Work to complete =>
Would it be possible to copy exactly the lines from the one containing "The height and width of the screenshot is (1456, 819)." to the end of the entries, including both and nothing else?
### Data ###
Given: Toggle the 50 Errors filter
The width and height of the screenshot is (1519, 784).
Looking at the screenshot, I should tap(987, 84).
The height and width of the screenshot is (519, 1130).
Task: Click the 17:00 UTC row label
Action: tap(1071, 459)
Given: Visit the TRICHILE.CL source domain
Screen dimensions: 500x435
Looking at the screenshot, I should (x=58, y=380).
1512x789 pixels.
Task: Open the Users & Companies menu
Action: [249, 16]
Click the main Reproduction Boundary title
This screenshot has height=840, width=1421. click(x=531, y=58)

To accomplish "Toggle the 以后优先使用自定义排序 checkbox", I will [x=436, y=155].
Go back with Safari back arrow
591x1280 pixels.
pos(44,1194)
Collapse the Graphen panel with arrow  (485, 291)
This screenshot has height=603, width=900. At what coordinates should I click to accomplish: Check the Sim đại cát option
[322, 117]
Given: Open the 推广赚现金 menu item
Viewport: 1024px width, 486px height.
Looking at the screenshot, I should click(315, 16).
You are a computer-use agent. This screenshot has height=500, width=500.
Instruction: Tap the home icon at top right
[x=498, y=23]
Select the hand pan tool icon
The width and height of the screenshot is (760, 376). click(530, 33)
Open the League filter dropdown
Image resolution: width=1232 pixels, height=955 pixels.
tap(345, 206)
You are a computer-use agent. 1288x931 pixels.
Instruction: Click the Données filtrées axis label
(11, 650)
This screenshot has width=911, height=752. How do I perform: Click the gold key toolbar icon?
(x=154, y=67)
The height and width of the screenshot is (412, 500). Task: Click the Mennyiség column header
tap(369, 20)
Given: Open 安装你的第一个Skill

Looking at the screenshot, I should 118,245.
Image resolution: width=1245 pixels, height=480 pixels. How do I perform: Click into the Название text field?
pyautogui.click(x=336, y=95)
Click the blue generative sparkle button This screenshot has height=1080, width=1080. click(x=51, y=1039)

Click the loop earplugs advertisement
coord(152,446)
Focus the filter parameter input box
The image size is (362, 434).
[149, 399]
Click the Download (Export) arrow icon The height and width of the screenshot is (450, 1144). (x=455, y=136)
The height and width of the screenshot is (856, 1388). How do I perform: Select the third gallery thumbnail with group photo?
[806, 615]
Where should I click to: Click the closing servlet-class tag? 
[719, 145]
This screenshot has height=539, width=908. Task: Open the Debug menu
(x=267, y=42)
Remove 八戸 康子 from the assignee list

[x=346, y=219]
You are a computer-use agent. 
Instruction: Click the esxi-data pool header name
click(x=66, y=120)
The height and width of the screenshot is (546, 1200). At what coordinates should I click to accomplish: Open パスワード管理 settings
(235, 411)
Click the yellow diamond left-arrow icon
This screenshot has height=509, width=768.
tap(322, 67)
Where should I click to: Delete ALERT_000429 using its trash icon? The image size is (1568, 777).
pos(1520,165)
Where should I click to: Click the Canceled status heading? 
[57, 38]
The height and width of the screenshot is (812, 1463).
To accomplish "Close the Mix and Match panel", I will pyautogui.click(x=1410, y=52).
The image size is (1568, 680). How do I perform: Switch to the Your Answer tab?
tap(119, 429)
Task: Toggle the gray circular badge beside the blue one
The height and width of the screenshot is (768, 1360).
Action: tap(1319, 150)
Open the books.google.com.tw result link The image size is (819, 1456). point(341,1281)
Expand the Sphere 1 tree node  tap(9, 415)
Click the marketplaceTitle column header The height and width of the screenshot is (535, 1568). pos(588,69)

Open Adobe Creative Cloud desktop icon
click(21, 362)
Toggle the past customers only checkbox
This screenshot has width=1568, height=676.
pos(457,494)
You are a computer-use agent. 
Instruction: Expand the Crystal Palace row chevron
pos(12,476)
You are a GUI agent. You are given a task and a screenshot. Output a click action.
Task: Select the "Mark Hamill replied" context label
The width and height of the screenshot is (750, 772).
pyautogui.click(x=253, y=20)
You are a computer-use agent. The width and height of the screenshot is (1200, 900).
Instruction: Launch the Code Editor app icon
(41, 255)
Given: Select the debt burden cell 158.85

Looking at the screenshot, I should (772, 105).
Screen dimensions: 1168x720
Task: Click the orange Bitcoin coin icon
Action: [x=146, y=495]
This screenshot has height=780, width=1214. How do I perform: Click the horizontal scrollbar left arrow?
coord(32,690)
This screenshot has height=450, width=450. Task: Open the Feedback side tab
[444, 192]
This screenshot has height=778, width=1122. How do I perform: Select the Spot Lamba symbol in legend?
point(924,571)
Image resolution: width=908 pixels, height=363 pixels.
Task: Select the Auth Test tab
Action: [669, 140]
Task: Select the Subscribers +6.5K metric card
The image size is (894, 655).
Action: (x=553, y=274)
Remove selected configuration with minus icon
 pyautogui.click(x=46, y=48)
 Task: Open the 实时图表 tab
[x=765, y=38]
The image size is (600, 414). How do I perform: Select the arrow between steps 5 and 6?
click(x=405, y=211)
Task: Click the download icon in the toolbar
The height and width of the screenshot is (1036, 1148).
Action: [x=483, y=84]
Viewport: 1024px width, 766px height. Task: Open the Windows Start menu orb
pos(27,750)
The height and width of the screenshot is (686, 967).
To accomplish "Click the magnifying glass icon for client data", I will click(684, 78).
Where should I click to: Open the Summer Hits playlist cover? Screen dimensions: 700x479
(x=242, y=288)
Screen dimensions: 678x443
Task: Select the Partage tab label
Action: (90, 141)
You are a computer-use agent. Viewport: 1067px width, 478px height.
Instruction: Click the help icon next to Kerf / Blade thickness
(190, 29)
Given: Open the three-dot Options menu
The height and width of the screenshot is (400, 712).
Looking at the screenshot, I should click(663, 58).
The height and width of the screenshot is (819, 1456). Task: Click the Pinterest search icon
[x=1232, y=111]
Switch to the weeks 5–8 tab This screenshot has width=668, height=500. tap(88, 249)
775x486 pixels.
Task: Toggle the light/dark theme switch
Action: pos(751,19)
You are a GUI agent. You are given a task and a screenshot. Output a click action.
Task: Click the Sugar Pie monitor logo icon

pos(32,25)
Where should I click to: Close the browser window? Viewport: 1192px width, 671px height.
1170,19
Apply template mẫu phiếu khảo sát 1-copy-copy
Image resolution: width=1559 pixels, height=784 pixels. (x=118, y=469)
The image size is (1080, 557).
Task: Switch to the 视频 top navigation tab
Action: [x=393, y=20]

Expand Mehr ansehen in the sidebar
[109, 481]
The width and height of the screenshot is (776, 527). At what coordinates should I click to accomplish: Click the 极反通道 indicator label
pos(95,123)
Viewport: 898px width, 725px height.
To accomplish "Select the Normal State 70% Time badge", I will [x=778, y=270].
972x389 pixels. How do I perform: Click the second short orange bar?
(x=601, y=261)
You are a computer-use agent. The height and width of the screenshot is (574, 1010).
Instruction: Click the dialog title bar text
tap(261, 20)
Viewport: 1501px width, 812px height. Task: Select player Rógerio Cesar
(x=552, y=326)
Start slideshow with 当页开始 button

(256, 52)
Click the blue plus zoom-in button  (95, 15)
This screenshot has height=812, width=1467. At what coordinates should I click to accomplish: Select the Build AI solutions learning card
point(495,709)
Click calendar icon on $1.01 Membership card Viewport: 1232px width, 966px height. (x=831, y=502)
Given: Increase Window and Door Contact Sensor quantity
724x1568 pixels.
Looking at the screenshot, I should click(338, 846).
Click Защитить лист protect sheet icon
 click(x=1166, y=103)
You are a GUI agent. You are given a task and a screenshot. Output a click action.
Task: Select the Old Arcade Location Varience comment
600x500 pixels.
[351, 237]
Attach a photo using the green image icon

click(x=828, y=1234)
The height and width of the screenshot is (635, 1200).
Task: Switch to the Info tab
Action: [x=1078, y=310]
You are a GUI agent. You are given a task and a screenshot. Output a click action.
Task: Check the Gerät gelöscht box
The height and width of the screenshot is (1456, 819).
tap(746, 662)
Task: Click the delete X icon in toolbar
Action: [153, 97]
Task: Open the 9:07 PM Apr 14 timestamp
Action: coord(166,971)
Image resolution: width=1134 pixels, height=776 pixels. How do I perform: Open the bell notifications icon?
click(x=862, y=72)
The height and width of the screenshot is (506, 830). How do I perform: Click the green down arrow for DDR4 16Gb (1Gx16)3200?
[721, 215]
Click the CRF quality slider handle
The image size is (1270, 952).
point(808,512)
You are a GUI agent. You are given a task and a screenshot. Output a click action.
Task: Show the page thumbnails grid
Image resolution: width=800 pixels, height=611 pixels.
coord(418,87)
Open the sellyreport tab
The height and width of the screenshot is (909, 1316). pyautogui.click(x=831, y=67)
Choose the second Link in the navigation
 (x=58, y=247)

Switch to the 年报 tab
###
Result of this task =>
The height and width of the screenshot is (1456, 819).
tap(746, 662)
Task: Click the delete X icon in toolbar
Action: [153, 97]
Task: Open the 9:07 PM Apr 14 timestamp
Action: coord(166,971)
Image resolution: width=1134 pixels, height=776 pixels. How do I perform: Open the bell notifications icon?
click(x=862, y=72)
The height and width of the screenshot is (506, 830). How do I perform: Click the green down arrow for DDR4 16Gb (1Gx16)3200?
[721, 215]
Click the CRF quality slider handle
The image size is (1270, 952).
point(808,512)
You are a GUI agent. You are given a task and a screenshot. Output a click action.
Task: Show the page thumbnails grid
Image resolution: width=800 pixels, height=611 pixels.
coord(418,87)
Open the sellyreport tab
The height and width of the screenshot is (909, 1316). pyautogui.click(x=831, y=67)
Choose the second Link in the navigation
 (x=58, y=247)

Switch to the 年报 tab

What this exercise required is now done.